■ Task objective: Retype the items below word for word, from the line containing "Click the Baseline: 13" to the line containing "(x=231, y=341)", including both of those lines.

(Collection entries)
------------------------------------------------------------------------

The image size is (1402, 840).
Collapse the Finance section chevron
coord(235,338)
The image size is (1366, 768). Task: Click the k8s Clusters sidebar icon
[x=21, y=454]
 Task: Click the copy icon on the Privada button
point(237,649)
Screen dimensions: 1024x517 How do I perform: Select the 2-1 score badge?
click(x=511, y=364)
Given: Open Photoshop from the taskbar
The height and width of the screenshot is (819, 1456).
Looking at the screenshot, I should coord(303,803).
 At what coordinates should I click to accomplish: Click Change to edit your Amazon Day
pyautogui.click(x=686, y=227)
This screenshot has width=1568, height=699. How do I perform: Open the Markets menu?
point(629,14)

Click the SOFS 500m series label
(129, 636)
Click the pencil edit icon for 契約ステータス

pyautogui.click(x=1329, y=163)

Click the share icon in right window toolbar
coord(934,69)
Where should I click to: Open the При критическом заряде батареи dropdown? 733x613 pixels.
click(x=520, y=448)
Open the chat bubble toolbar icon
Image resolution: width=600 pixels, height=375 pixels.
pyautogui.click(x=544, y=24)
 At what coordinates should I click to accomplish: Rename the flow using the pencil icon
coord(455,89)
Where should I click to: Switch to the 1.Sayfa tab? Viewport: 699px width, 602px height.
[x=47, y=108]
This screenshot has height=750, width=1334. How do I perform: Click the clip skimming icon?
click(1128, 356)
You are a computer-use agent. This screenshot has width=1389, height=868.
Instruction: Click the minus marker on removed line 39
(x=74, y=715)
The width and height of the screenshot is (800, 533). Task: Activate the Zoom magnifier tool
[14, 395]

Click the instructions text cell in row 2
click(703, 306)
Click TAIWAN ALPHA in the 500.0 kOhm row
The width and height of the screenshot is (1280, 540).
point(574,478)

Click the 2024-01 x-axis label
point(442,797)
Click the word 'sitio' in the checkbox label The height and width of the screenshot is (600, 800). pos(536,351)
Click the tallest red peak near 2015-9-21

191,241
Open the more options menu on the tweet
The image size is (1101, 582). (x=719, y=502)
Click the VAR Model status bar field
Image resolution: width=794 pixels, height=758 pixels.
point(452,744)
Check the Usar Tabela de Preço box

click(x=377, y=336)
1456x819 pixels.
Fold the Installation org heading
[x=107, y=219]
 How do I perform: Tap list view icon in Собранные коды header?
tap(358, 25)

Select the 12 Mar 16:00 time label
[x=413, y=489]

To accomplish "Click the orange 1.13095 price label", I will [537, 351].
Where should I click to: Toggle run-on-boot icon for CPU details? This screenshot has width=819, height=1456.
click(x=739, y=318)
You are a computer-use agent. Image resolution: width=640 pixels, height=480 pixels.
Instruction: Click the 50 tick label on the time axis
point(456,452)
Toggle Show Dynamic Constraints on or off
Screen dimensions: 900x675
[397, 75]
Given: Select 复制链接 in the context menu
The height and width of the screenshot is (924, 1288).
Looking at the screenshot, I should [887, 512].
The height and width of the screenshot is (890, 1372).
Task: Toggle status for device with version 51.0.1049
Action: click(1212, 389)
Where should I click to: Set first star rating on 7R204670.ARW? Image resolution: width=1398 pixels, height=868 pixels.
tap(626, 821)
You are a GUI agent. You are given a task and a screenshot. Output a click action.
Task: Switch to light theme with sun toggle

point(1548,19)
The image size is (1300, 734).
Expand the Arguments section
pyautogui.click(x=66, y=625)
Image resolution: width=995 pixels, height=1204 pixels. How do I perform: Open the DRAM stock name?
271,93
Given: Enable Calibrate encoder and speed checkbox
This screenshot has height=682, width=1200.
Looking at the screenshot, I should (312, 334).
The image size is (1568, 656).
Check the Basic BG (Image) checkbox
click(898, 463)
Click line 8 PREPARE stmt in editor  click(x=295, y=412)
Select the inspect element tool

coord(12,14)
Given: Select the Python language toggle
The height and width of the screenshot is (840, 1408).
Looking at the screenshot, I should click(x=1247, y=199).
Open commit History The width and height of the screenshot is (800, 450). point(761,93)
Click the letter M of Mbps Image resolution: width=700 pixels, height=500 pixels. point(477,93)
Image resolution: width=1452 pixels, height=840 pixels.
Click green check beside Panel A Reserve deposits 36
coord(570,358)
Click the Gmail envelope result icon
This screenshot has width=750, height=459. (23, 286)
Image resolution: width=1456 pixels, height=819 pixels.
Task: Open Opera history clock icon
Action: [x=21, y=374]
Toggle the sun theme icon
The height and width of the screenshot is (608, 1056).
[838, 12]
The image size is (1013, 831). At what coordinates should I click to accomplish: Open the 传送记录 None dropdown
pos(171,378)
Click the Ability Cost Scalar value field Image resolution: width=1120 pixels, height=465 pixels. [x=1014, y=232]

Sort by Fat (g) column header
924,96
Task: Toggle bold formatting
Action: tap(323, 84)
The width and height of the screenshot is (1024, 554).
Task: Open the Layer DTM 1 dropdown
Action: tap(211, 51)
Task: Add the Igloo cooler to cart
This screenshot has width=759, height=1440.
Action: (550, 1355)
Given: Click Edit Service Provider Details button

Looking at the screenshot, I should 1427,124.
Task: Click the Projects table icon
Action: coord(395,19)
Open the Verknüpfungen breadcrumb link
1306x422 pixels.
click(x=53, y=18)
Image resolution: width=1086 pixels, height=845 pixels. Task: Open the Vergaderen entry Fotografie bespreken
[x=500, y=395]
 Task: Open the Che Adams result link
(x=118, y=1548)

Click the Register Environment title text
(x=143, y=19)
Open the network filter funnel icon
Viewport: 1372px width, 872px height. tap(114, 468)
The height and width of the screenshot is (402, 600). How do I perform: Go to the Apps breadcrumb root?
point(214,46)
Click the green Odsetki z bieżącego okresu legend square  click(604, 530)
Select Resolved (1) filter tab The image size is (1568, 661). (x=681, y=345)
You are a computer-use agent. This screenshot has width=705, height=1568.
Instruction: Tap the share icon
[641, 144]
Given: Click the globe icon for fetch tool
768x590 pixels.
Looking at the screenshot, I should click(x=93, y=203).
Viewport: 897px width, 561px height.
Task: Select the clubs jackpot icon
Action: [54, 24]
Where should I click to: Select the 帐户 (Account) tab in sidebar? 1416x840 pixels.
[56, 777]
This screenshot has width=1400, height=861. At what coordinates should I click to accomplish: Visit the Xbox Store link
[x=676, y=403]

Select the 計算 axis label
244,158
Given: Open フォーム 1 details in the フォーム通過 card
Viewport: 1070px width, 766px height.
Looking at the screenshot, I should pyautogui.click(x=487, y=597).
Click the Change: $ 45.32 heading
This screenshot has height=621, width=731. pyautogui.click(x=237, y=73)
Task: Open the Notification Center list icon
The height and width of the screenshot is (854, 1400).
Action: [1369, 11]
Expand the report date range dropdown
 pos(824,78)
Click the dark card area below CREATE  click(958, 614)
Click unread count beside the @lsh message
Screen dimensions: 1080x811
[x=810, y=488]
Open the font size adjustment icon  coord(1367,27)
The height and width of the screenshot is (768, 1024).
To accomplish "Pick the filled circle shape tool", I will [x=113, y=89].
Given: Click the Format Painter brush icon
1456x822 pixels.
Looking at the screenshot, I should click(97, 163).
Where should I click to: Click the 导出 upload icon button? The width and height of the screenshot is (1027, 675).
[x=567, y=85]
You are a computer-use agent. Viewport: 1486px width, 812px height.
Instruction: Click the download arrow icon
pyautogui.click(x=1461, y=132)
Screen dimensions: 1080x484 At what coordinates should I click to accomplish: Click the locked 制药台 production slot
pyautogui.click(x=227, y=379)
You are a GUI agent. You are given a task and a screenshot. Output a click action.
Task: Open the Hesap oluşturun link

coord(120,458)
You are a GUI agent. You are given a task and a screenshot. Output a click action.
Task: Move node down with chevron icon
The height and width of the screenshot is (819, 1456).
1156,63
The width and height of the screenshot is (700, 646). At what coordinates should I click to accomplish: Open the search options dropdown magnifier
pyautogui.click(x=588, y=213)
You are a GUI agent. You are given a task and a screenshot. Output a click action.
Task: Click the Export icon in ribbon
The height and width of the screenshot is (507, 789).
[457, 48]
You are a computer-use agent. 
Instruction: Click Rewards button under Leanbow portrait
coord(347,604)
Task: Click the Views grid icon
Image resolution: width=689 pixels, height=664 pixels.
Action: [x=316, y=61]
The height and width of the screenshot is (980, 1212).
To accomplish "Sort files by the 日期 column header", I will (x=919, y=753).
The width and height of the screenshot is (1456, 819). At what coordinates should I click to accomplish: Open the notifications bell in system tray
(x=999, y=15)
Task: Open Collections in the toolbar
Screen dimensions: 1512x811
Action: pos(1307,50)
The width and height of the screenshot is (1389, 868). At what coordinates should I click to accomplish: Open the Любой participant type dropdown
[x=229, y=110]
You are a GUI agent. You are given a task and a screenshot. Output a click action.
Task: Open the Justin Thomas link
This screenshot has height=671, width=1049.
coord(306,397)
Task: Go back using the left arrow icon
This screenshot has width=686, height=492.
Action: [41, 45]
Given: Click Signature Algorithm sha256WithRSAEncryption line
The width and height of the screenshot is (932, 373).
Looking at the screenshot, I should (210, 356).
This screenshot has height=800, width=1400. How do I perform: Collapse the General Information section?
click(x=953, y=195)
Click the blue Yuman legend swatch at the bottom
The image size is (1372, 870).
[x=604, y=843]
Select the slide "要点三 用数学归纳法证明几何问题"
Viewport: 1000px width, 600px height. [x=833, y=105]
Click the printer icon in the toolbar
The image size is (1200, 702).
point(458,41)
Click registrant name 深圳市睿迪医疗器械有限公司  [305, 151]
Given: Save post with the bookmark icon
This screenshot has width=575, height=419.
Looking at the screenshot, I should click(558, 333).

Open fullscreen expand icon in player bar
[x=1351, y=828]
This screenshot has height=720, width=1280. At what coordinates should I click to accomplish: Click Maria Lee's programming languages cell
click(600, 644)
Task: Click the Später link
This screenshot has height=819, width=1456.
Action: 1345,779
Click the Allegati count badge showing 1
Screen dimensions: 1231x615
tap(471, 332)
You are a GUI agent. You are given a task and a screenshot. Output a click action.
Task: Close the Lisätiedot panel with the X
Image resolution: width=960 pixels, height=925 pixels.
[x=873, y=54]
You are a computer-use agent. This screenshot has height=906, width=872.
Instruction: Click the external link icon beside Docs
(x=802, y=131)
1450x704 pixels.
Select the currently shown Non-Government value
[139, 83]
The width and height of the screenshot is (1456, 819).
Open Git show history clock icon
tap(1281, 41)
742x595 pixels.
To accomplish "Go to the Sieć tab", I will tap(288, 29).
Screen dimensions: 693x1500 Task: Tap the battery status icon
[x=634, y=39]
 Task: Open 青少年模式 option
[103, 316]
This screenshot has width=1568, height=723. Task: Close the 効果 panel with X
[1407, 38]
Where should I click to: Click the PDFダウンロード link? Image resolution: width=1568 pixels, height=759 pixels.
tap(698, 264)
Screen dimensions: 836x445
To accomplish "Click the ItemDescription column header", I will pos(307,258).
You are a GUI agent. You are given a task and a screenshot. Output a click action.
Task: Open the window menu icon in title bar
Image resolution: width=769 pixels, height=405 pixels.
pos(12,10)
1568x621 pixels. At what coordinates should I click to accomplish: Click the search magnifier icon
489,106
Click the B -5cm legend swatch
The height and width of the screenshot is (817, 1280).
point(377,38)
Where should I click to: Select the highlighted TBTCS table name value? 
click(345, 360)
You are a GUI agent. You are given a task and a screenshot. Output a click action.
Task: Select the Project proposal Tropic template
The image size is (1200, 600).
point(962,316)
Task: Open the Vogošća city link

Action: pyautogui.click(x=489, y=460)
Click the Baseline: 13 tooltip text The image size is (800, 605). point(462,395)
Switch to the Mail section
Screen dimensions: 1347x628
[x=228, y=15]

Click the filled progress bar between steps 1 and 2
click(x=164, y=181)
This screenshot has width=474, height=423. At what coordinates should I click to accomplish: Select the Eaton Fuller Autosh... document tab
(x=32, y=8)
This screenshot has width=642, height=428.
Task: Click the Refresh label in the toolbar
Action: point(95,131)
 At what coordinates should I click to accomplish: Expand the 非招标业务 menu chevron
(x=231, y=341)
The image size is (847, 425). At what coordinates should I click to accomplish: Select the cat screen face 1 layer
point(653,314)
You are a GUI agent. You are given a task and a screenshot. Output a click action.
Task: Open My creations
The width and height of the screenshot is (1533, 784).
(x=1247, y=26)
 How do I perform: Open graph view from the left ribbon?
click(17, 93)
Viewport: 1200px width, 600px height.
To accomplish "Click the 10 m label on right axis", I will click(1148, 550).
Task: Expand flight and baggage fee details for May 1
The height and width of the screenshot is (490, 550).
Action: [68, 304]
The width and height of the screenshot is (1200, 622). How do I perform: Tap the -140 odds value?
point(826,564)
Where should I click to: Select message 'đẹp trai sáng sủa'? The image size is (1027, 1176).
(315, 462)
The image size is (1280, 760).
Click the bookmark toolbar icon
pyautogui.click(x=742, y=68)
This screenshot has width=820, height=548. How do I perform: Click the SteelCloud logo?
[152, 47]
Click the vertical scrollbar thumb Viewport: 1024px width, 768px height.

------------------------------------------------------------------------

■ Solution for this problem:
Click the Baseline: 13 tooltip text The image size is (800, 605). point(462,395)
Switch to the Mail section
Screen dimensions: 1347x628
[x=228, y=15]

Click the filled progress bar between steps 1 and 2
click(x=164, y=181)
This screenshot has width=474, height=423. At what coordinates should I click to accomplish: Select the Eaton Fuller Autosh... document tab
(x=32, y=8)
This screenshot has width=642, height=428.
Task: Click the Refresh label in the toolbar
Action: point(95,131)
 At what coordinates should I click to accomplish: Expand the 非招标业务 menu chevron
(x=231, y=341)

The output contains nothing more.